O mundo e o nosso país, em particular, deveriam estar agradecidos à China pelas medidas draconianas adoptadas, um cordão sanitário de mais de 500 milhões de pessoas, redução dos movimentos das pessoas e redução brutal da actividade económica com todas as consequências e custos que daí advêm para os chineses e para a economia chinesa.
O Governo chinês poderá vir a ser acusado de reagir em pânico e é certo que muita gente terá sofrido (e até perdido a vida) em consequência dessas medidas. Contudo, na dúvida, o Governo da China colocou a saúde das pessoas à frente de preocupações com a actividade económica.
Graças a essas medidas sem precedentes – medidas essas low-tech, que relembram medidas da Idade Média –, o vírus não se espalhou tão rapidamente dando tempo a governos de outros países para se prepararem e às pessoas para alterarem os seus comportamentos.
A ponto da Organização Mundial de Saúde (OMS) chamar a atenção para o sucesso das medidas adoptadas referindo que se traduziram numa redução real do número de novos casos de Covid-19.

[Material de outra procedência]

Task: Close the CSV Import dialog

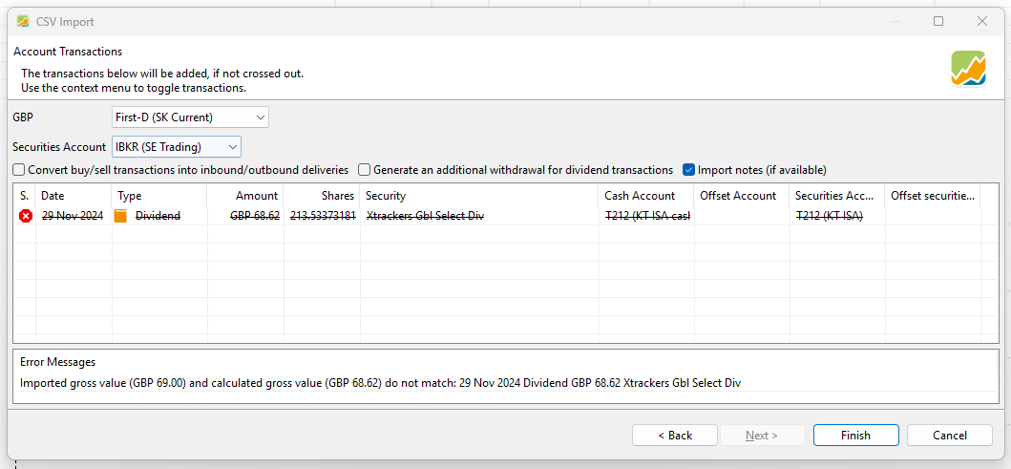Action: (x=982, y=21)
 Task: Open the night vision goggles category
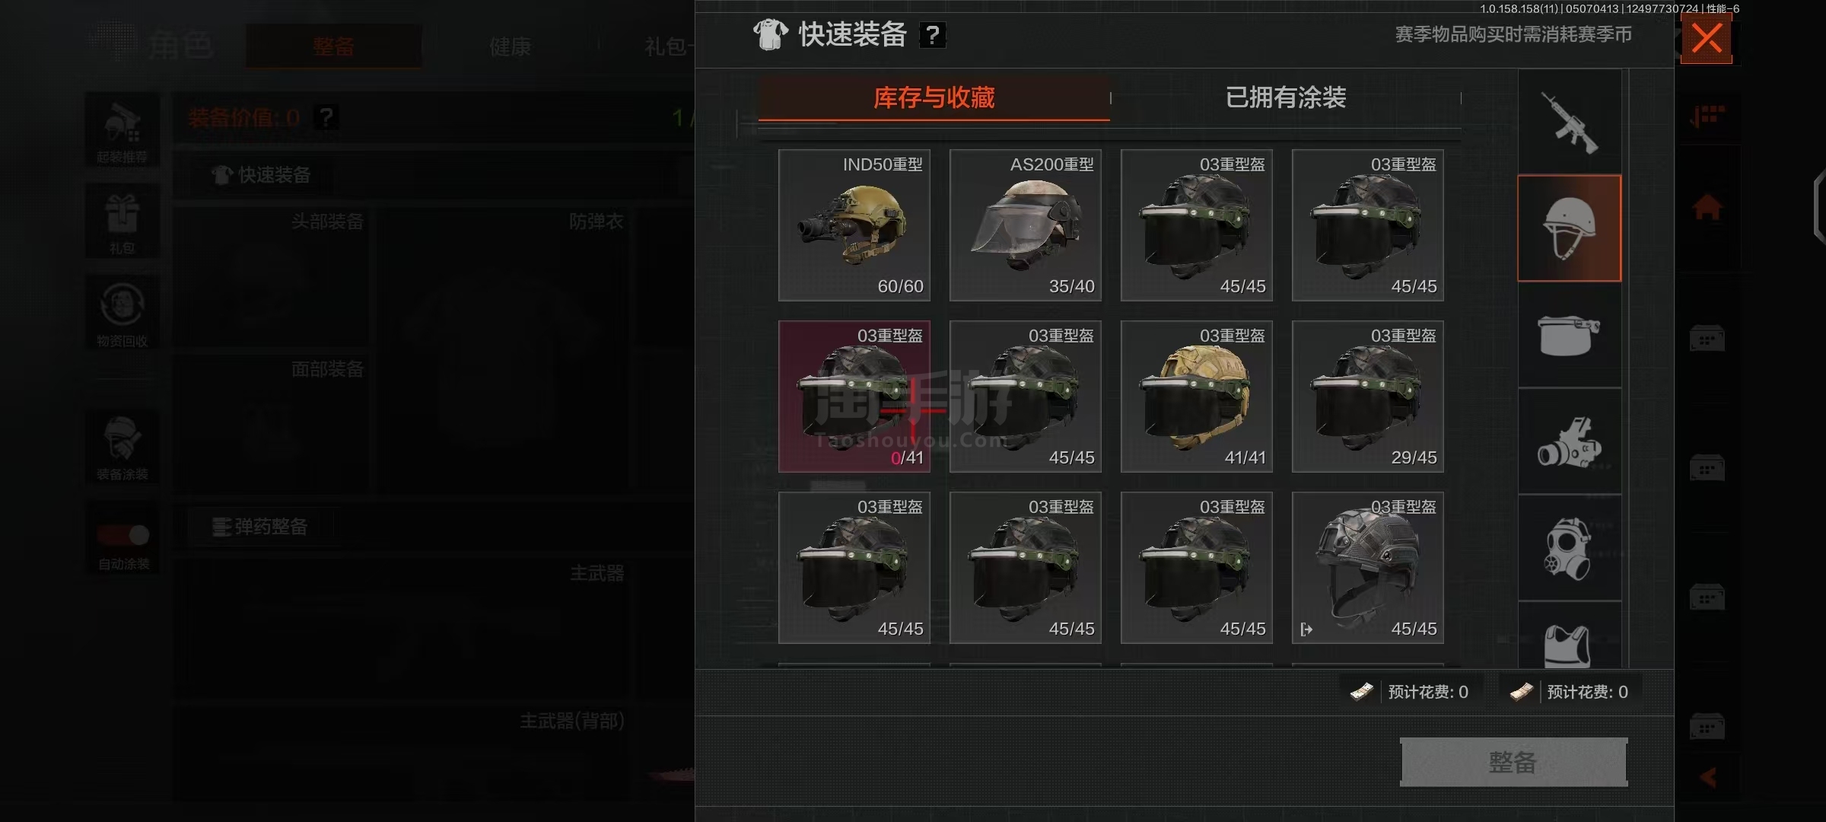pos(1570,442)
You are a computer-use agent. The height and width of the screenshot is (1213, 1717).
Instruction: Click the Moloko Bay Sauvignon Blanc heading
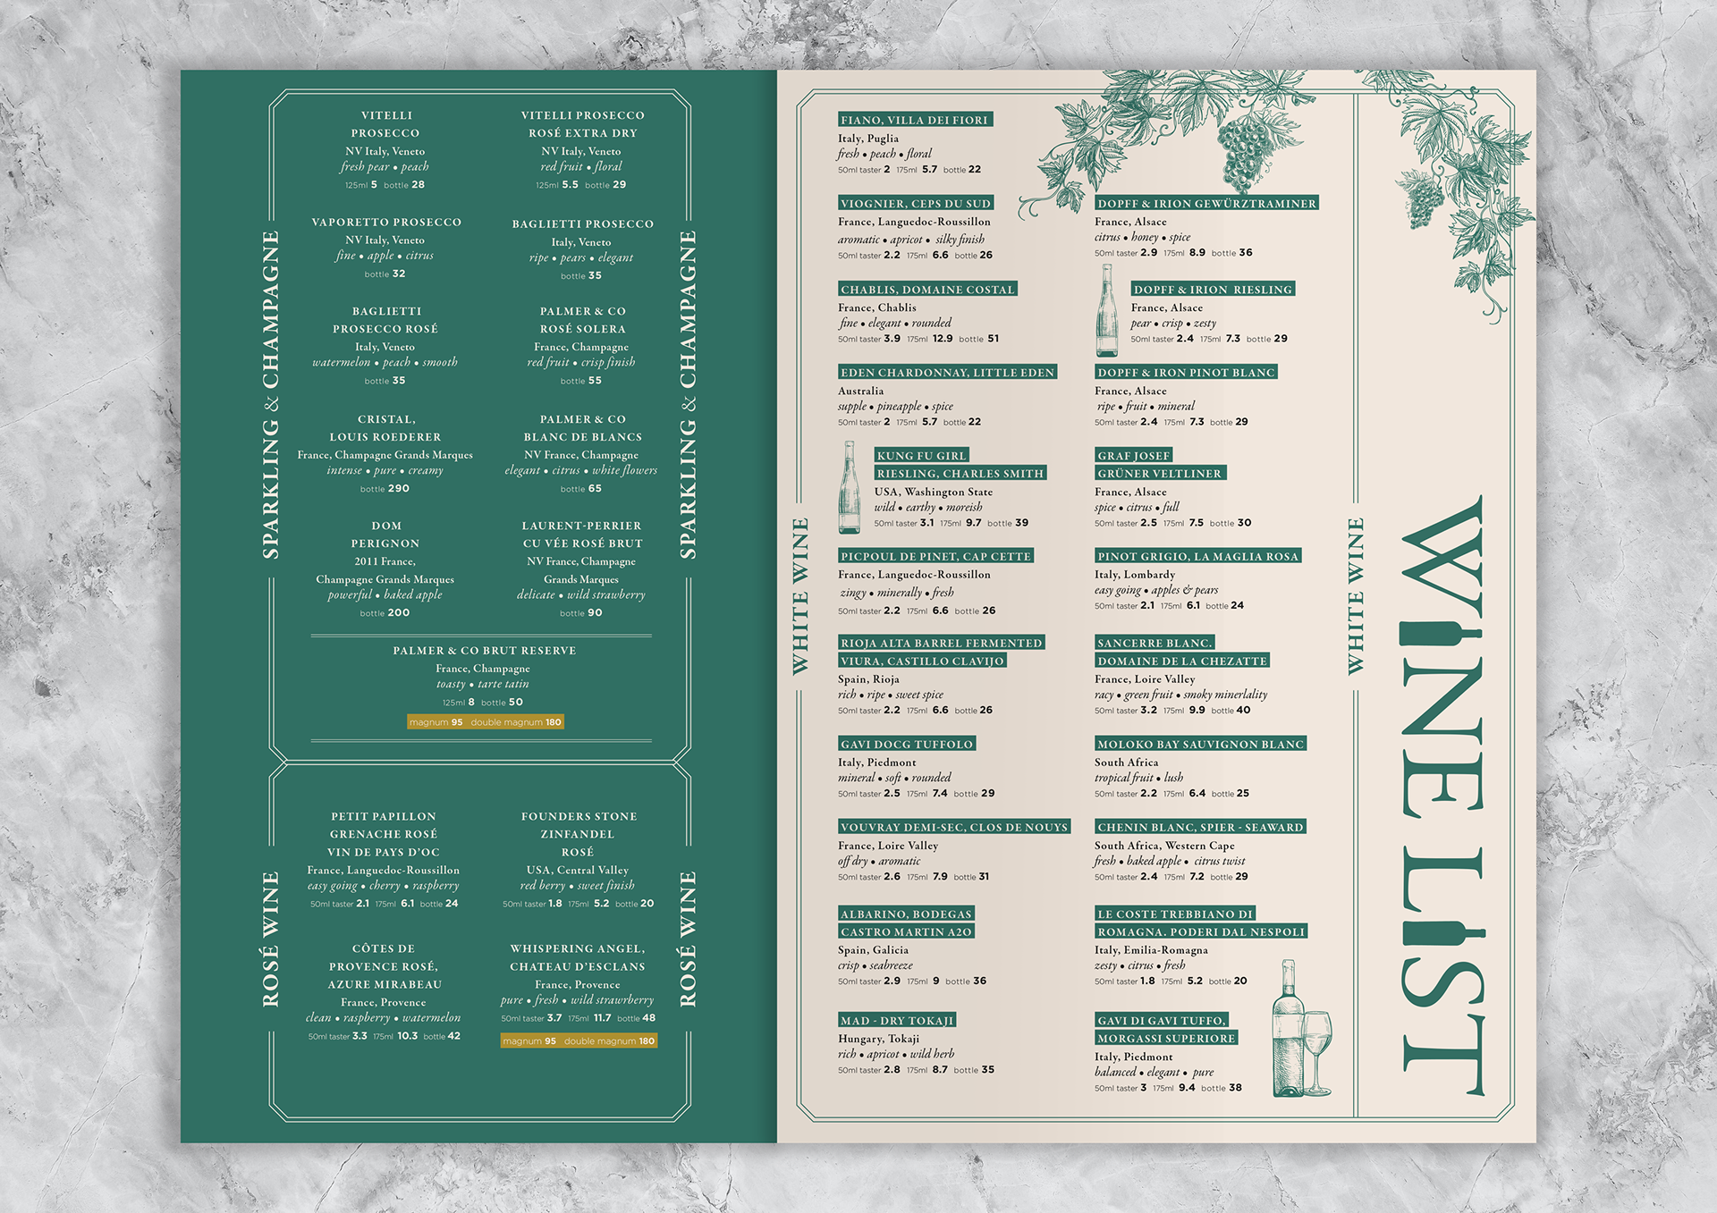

Contudo, como se vê pelos exemplos do Japão, Coreia do Sul, Itália, Irão e Estados Unidos (EUA), outros países não souberam aproveitar a oportunidade e o tempo que lhes foi oferecido pela “experiência” chinesa. Em particular, graças a erros crassos do Center for Diseases Control (CDC) no desenho de kits para testes ao vírus, à incapacidade do CDC em realizar testes em massa e à natureza privada do seu sistema de saúde pública, os EUA enfrentam grandes dificuldades em diagnosticar e responder a alguns surtos locais, sendo muito pouco provável que tenham somente os 22 casos oficialmente identificados até à data da escrita desta coluna, tendo somente realizado 472 testes oficiais (do CDC) em todo o território dos EUA. A resposta do Governo japonês também tem sido desastrosa, com os críticos a queixarem-se da falta de testes à população.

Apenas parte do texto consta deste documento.